*** Opening EXTRACTED DATA ***

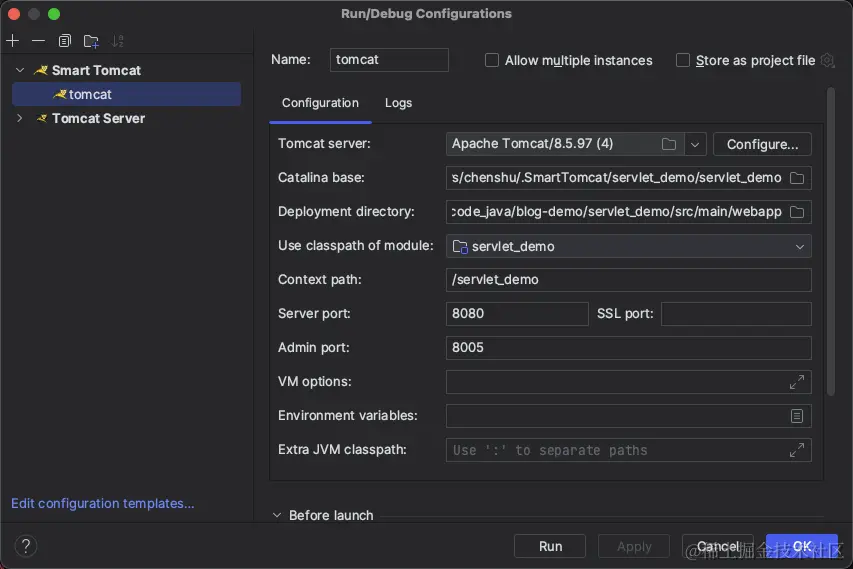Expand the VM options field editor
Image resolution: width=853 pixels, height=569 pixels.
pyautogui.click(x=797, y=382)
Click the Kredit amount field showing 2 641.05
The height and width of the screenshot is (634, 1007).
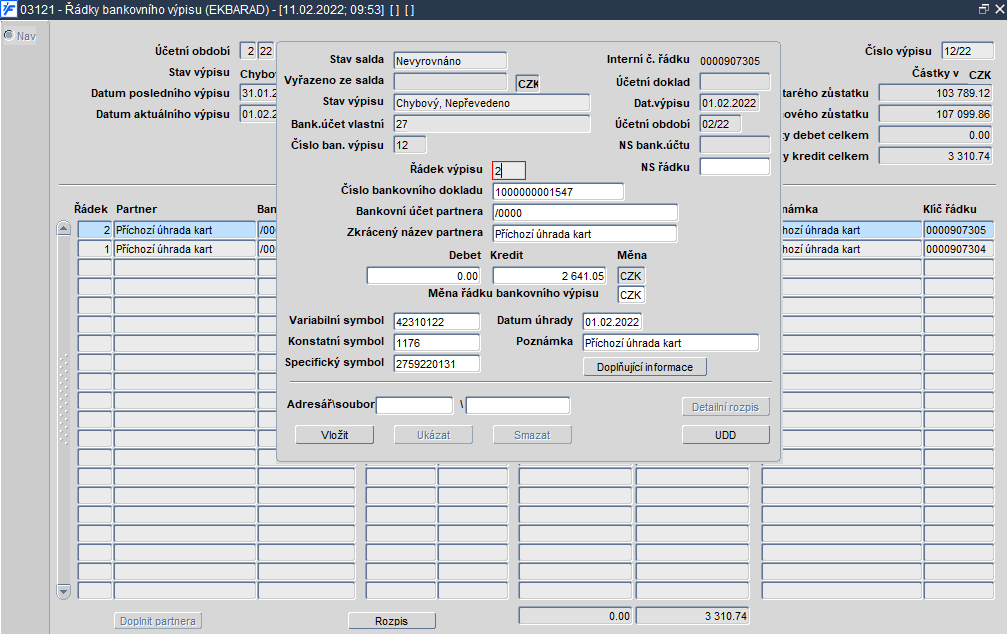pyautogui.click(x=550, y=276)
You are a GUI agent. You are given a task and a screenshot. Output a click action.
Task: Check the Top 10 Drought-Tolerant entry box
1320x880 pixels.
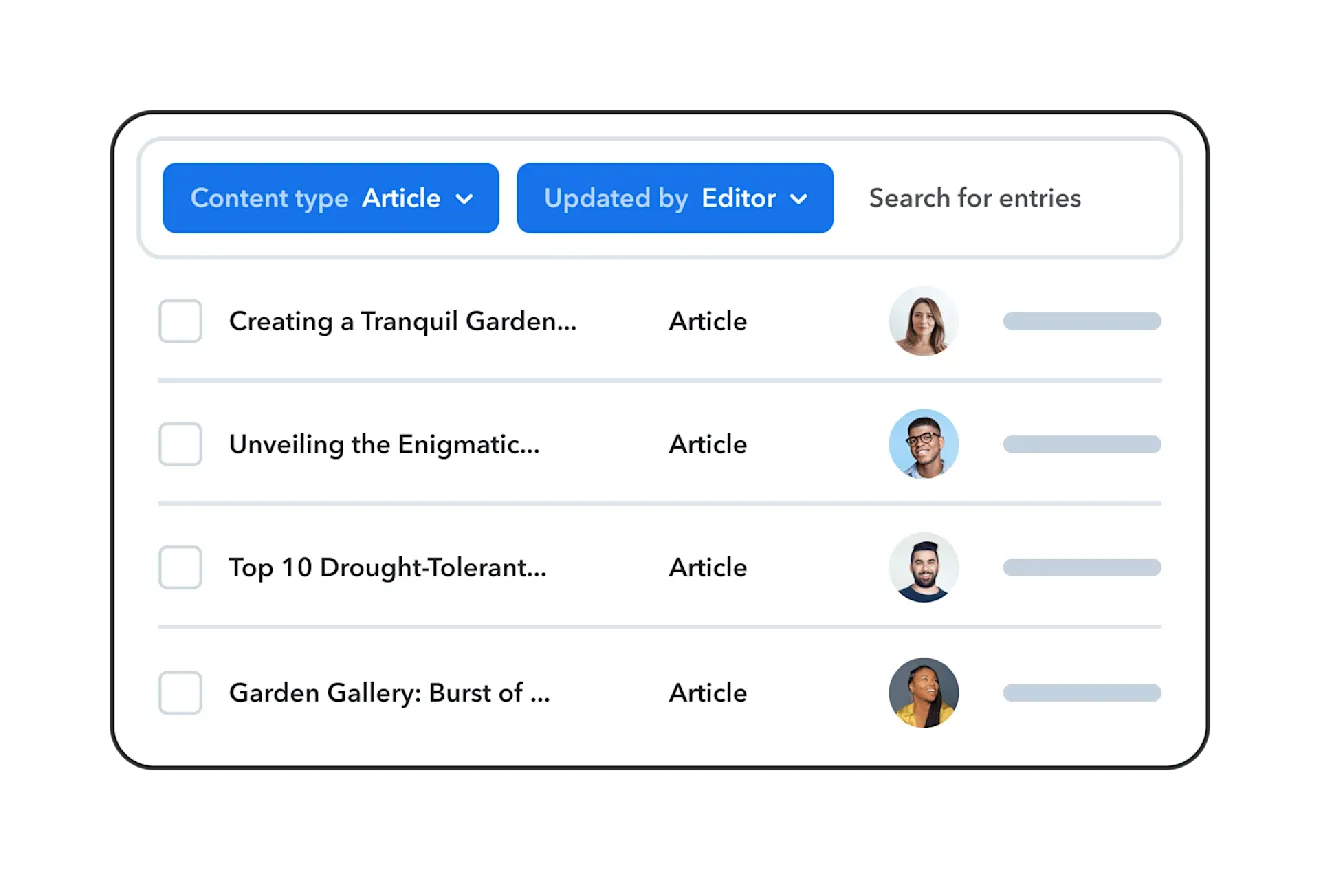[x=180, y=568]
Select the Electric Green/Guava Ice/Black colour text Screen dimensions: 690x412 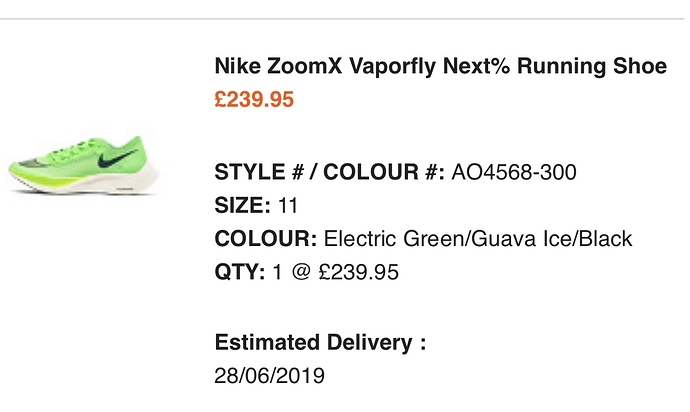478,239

*** Closing EXTRACTED DATA ***
*** Opening EXTRACTED DATA ***

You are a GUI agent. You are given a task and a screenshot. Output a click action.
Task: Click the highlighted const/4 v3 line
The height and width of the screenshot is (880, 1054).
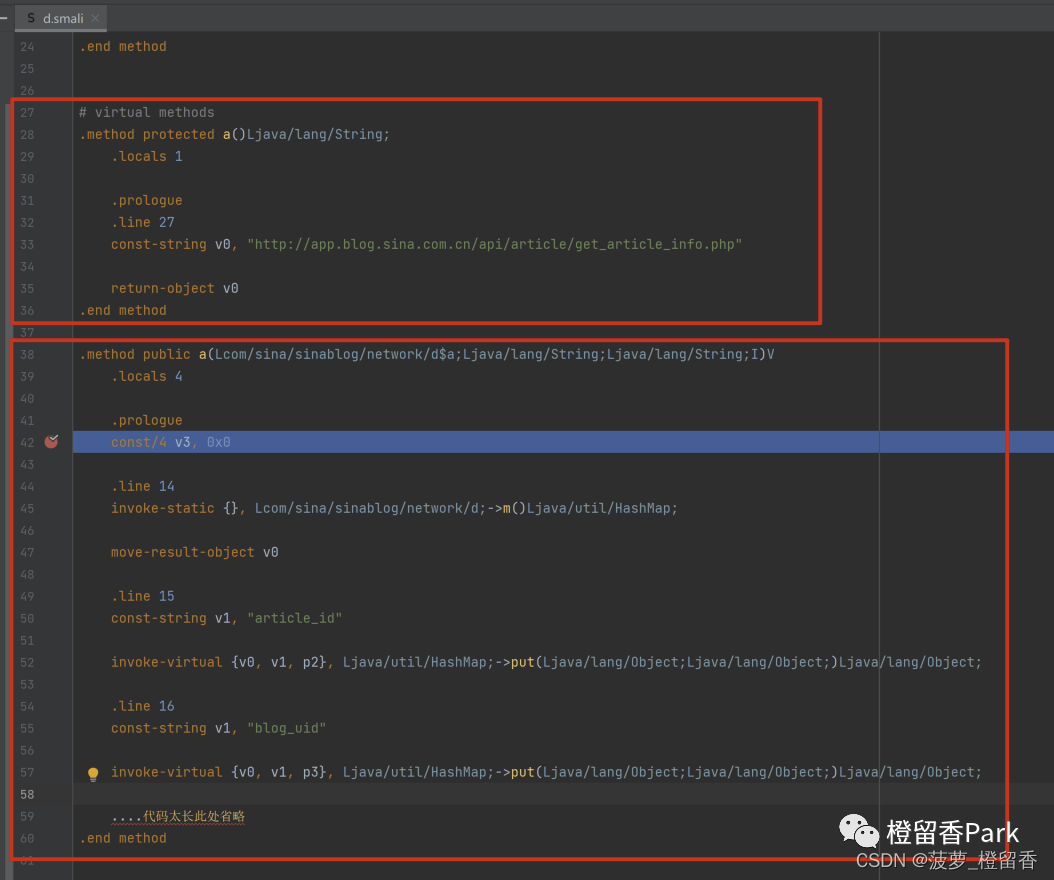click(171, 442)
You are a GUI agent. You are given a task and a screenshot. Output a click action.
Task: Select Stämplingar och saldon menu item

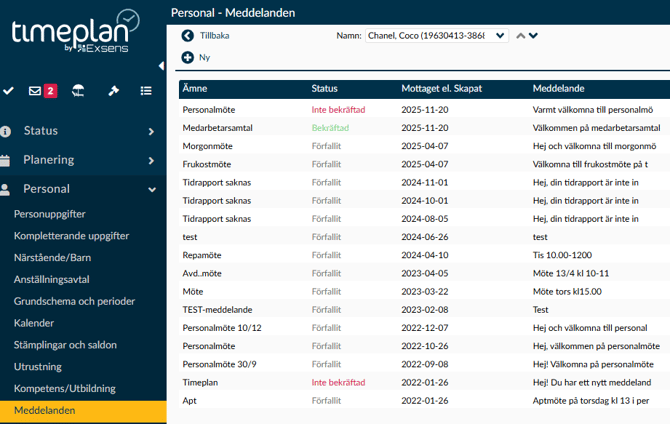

*** Closing EXTRACTED DATA ***

- _TASK TO CARRY OUT_: Once the line with "Task: Click the highlighted const/4 v3 line" has been found above, output that line and every later line exactly, stopping after the line with "Task: Select Stämplingar och saldon menu item", and omit the pictures.

- _TASK RESULT_:
Task: Click the highlighted const/4 v3 line
The height and width of the screenshot is (880, 1054).
click(171, 442)
You are a GUI agent. You are given a task and a screenshot. Output a click action.
Task: Select Stämplingar och saldon menu item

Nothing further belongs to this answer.